Nehmen wir die positiven Seiten des Alterns überhaupt wahr? Es bedeutet ja nicht nur körperliche Schwäche und zunehmende Hilfsbedürftigkeit, sondern in aller Regel: frei verfügbare Zeit bei oft guter Gesundheit, regelmäßigem Einkommen, ohne dafür etwas tun zu müssen, und keine Verpflichtungen in der Kindererziehung.
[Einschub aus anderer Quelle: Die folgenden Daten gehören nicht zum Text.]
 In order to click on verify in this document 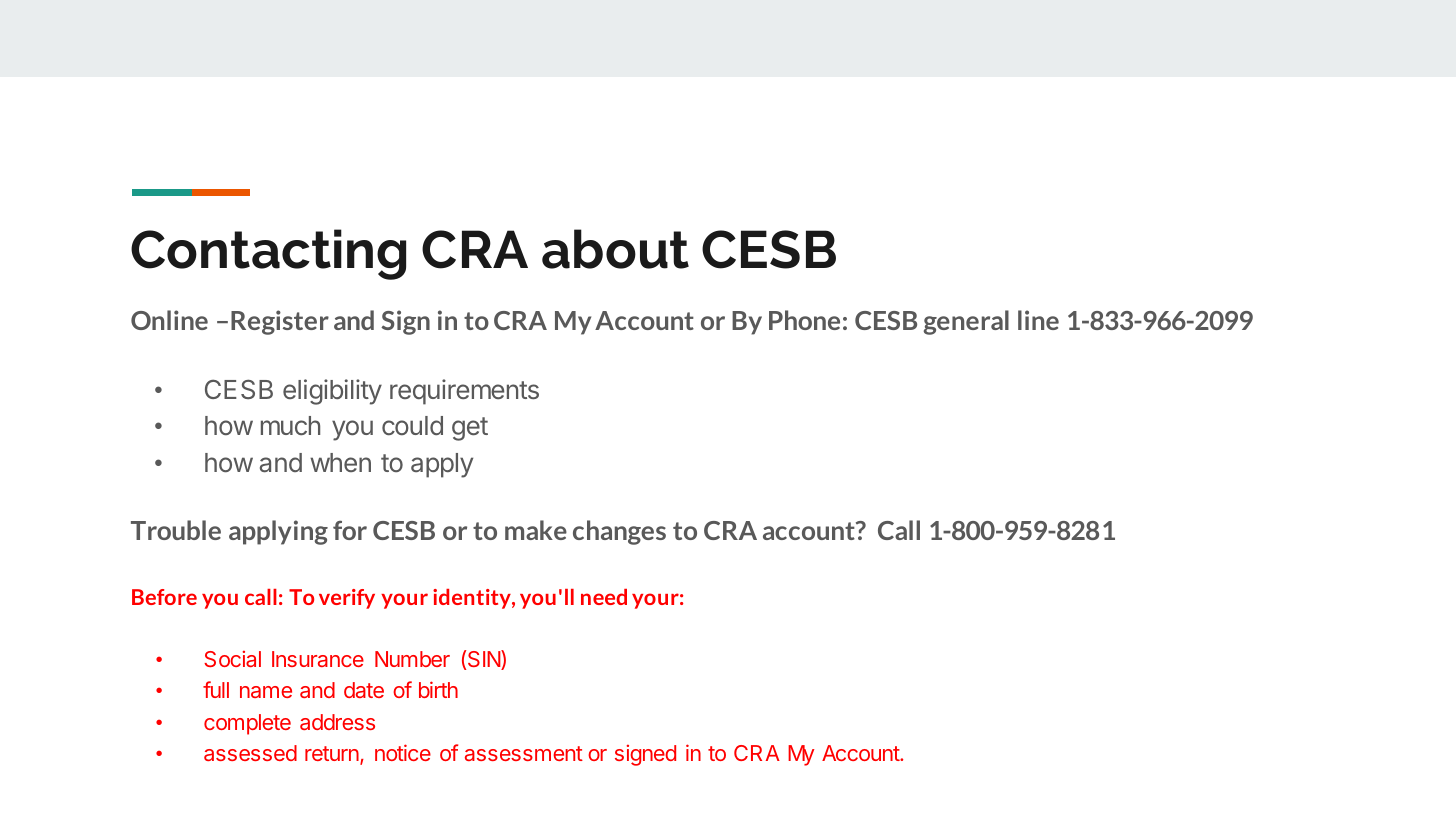, I will do `click(347, 599)`.
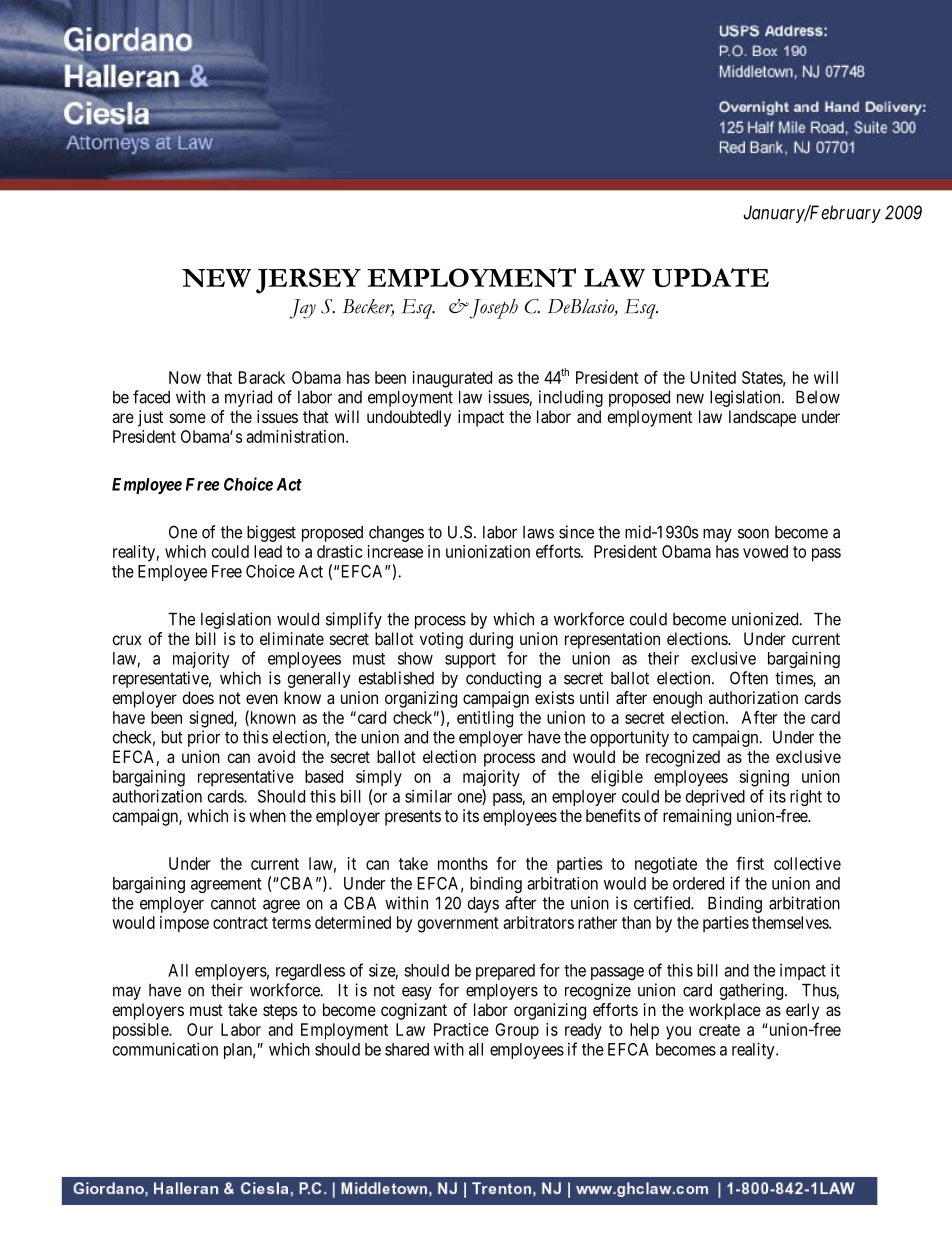 The image size is (952, 1233). I want to click on support, so click(470, 660).
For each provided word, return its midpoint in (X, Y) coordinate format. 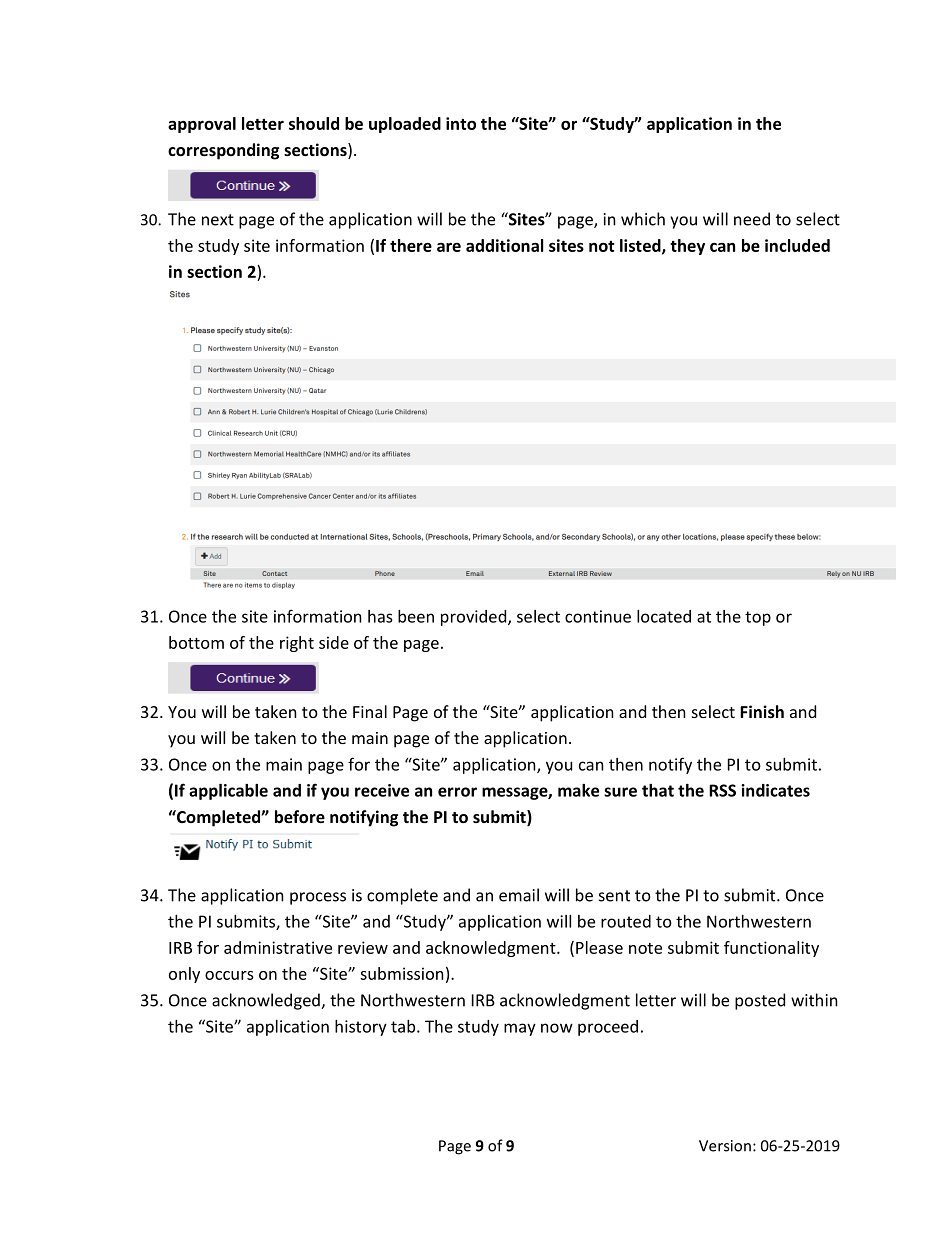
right (297, 644)
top (758, 618)
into (461, 123)
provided (475, 618)
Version (725, 1146)
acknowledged (267, 1001)
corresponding (223, 151)
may (520, 1029)
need (752, 219)
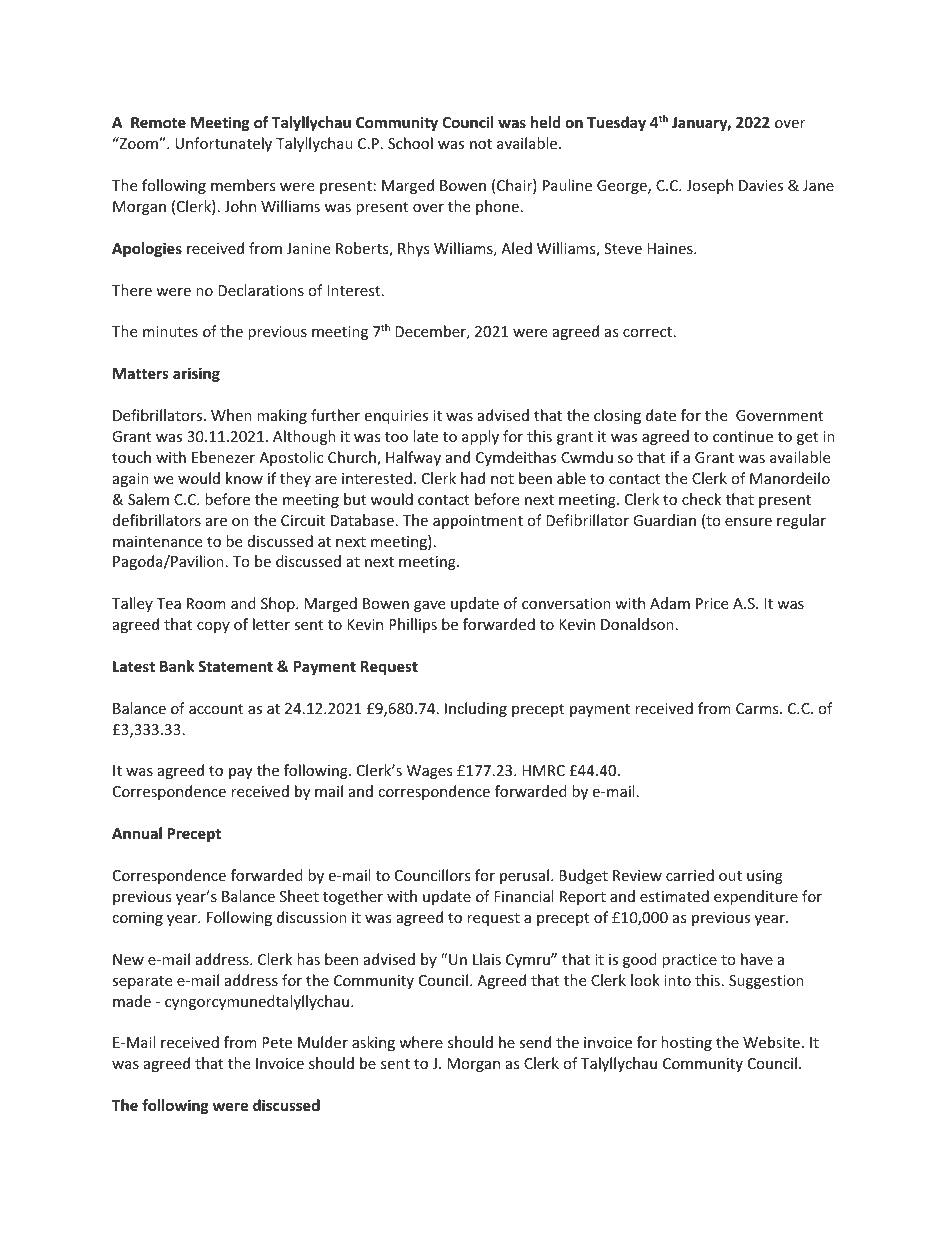 This screenshot has width=952, height=1233. I want to click on gave, so click(429, 606).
Wer heute in den Ruhestand geht, hat durchschnittlich noch mehr als 20 Lebensjahre vor sich, die er in guter körperlicher und geistiger Gesundheit und mit ausreichender Versorgung verbringen kann. Um unser Alter erfüllt zu leben, brauchen wir allerdings die Überzeugung, dass auch der dritte Lebensabschnitt sinnvoll ist und uns klare Aufgaben stellt. Wer Ziele hat, bleibt lebendig und altert langsamer. „Wer aufhört zu lernen, ist alt. Er mag zwanzig sein oder achtzig!“ – das wußte bereits Henry Ford. Eine wichtige Chance bietet das Ehrenamt, welches in Deutschland noch vergleichbar wenig genutzt wird (26 Prozent der über 60-Jährigen). Arbeit gibt es immer. Einige ältere alleinstehende Frauen haben sich bspw. auf das Haushüten für Urlauber spezialisiert. Eine weitere Möglichkeit bietet der „Senior Experten Service“ in Bonn (SES). Flexible Jungsenioren können zu Expertendiensten auf alle Kontinente ausreisen, wodurch seit 1983 mehr als 14.000 Personen in über 180 Länder vermittelt wurden. Brüder zur Sonne, ins Ausland? Schwestern natürlich auch.